The baristas at Starbucks know I’m a pastor. Last week, one of them, making small talk, asked me if I was pumped up for Sunday. I was caught off guard and didn’t really know what to say at first.

As I thought about it, his question made more sense. I regularly see sponsored ads on Facebook for local churches where pastors with slick promo videos pump up would be viewers about the exciting and amazing Sunday that is coming this week…every week.

Of course I look forward to Sunday but not because every Sunday is going to be amazing and exciting.

Ordinary Means of Grace, Not Constant Excitement

Central to Christian worship and therefore to Christian formation, are the Word and sacrament. The reading and preaching of the Word leads the assembled to communion at the Lord’s Table.

The church lives by the bread of heaven, the bread of life, Jesus Christ, heard in the preaching of the Word and tangibly received through physical signs around the Table.

Both the Word and the Table nourish Christians as they respond to God’s word by remembering the body and blood of Christ, enacting and embodying the kingdom through a simple and ordinary meal of bread and wine.

It is through the Word and Table that we are fed, week after week, so that we grow up into godliness, maturity, and wisdom. Just as we need food to survive and grow physically, we need regular nourishment from God’s Word and Table. And in the same way a steady, healthy diet sustains our physical survival and health, so also a consistent, sound diet of Word and Table sustains our lives in Christ.

The American church struggles with severe diet problems, probably because, in part, we expect every meal to amazing and exciting.
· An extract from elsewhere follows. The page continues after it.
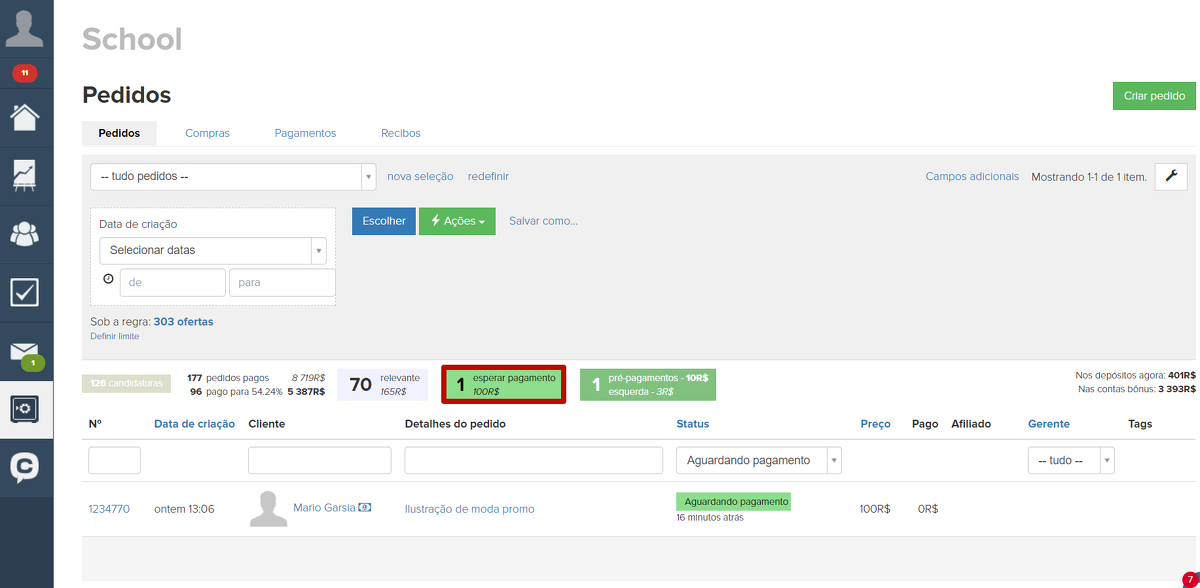Select the 'esperar pagamento' green stat box

pyautogui.click(x=504, y=384)
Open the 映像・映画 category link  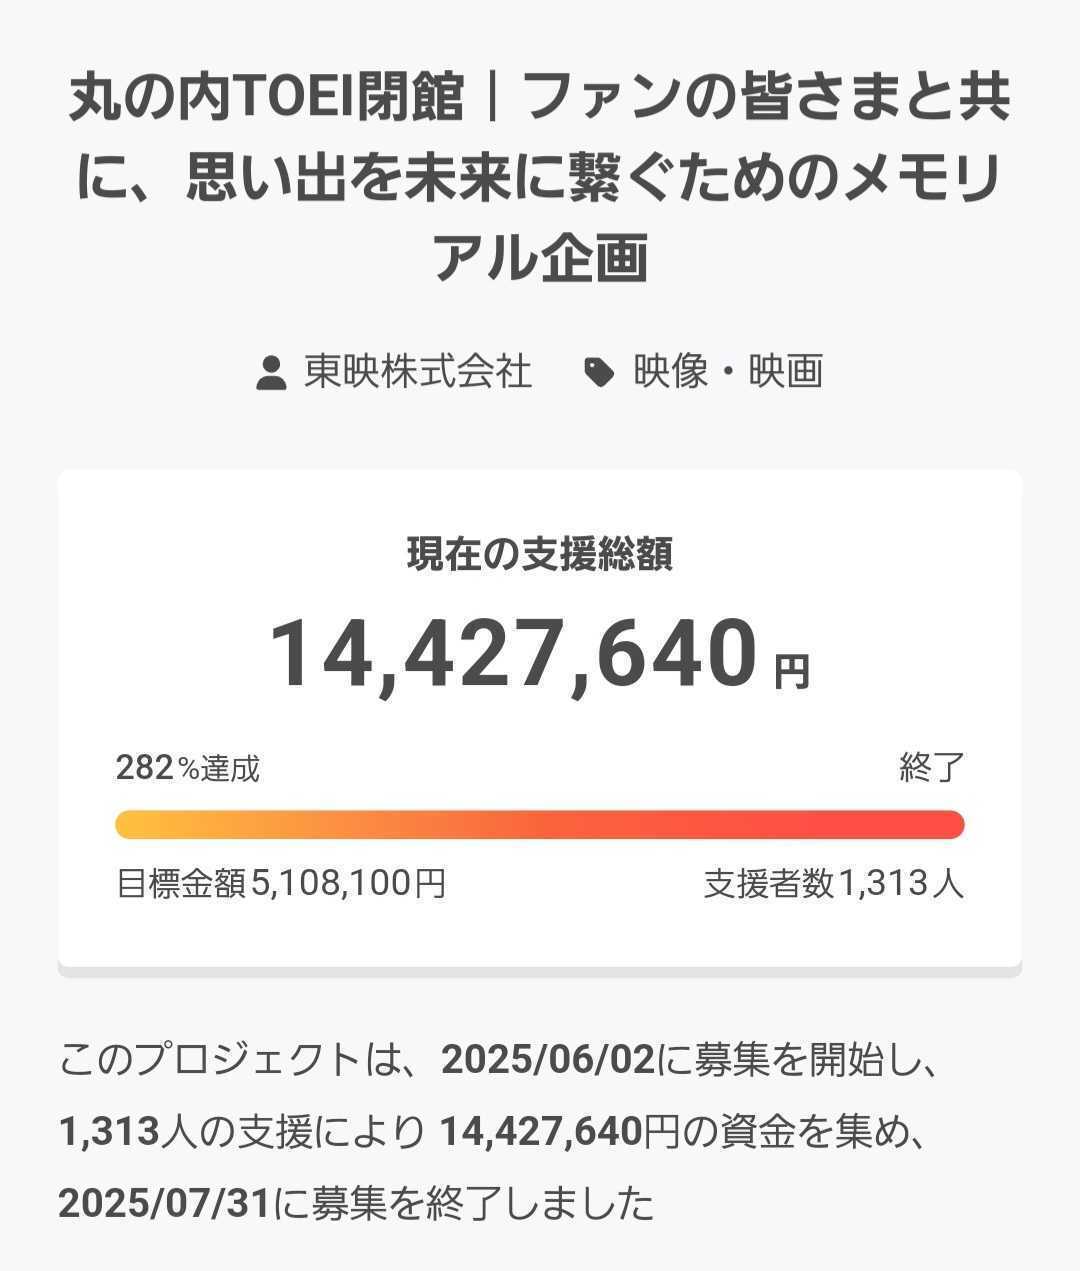pyautogui.click(x=728, y=372)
Rather than serving consistently healthy meals, our churches offer hungry people food that satisfies our worst cravings and leaves us unable to live on mission to starving world.

Church Types

We have candy churches that offer delicious experiences that get people excited and energized but lack the nourishment needed to grow strong.
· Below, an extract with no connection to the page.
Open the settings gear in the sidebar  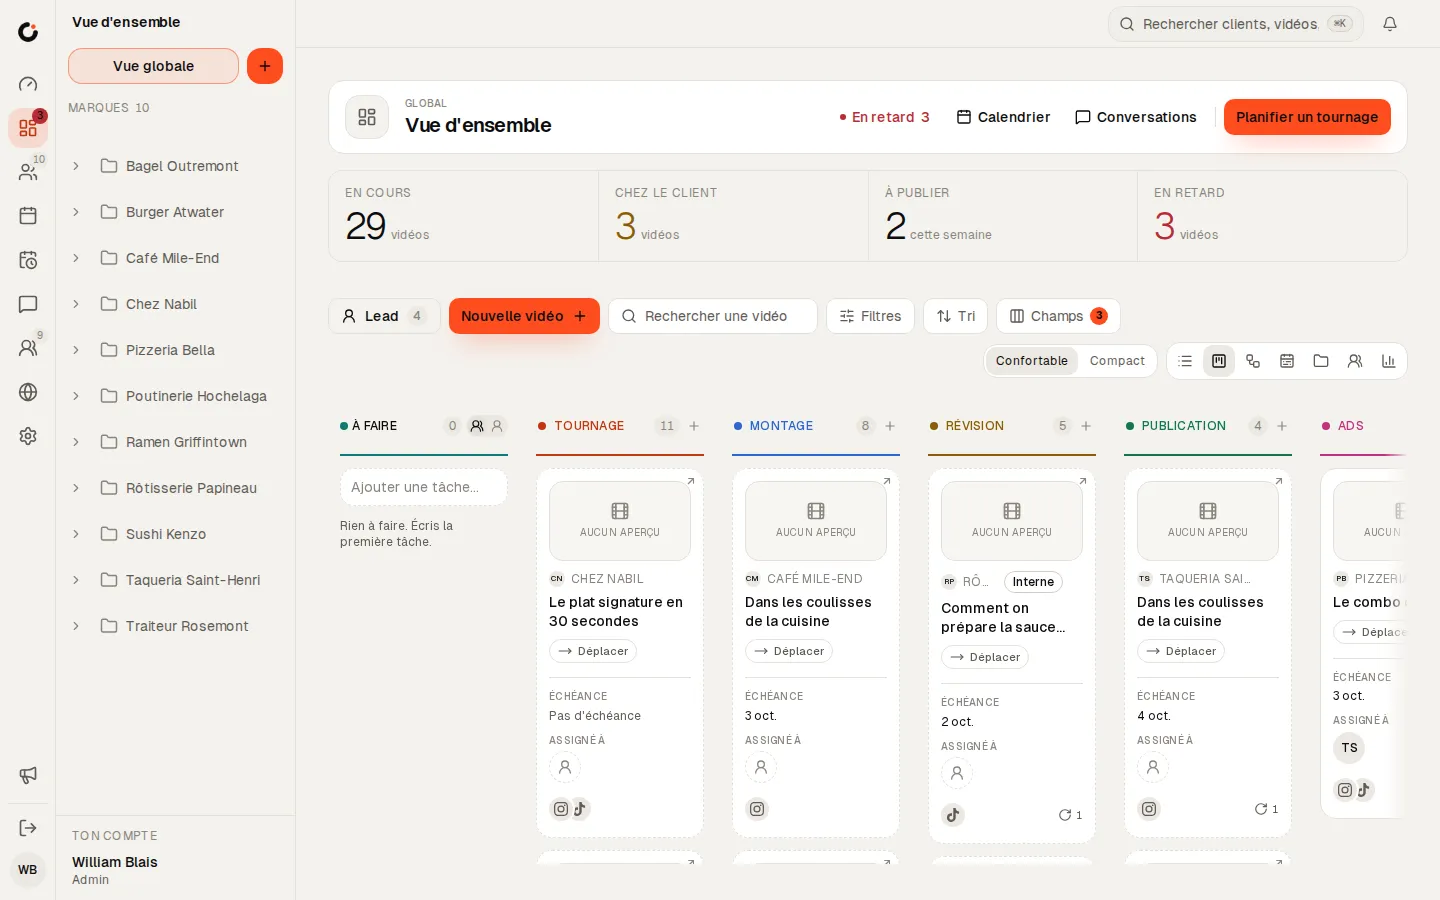click(28, 436)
We have fast food churches built on efficiency, convenience, and predictability that will serve thousands food that tastes good at first only to leave people feeling sick and bloated with self-indulgence.

We have buffet churches that give people all the options they could want to stuff themselves with whatever they choose.

We have extreme diet pill churches where fraudsters promise miraculous results by making false promises that will only destroy.

We have franchise churches with branding and style that works everywhere, with popular dishes shipped in frozen and made to order, lacking local flavor and personal touch.

We have Cracker Barrel churches thick with nostalgia complemented by good home cooking that makes you feel all warm inside longing for a culture that no longer exists, if it ever did.

We have locally sourced vegan churches that serve ethical meals but lack the meat needed to grow.

We have cutting edge, trendy churches for those under 35 where no one knows what they’re eating.

I’m sure you can think of others.

Diet Problems

We have all sorts of churches with diet problems. Just like children who don’t know how to eat need parents consistently providing healthy food, we need churches that responsibly nourish the family of God with simple, balanced, healthy, meals that are usually unexciting. That’s hard to stick to when the neighbors constantly offer the more appealing and exciting junk food at every meal.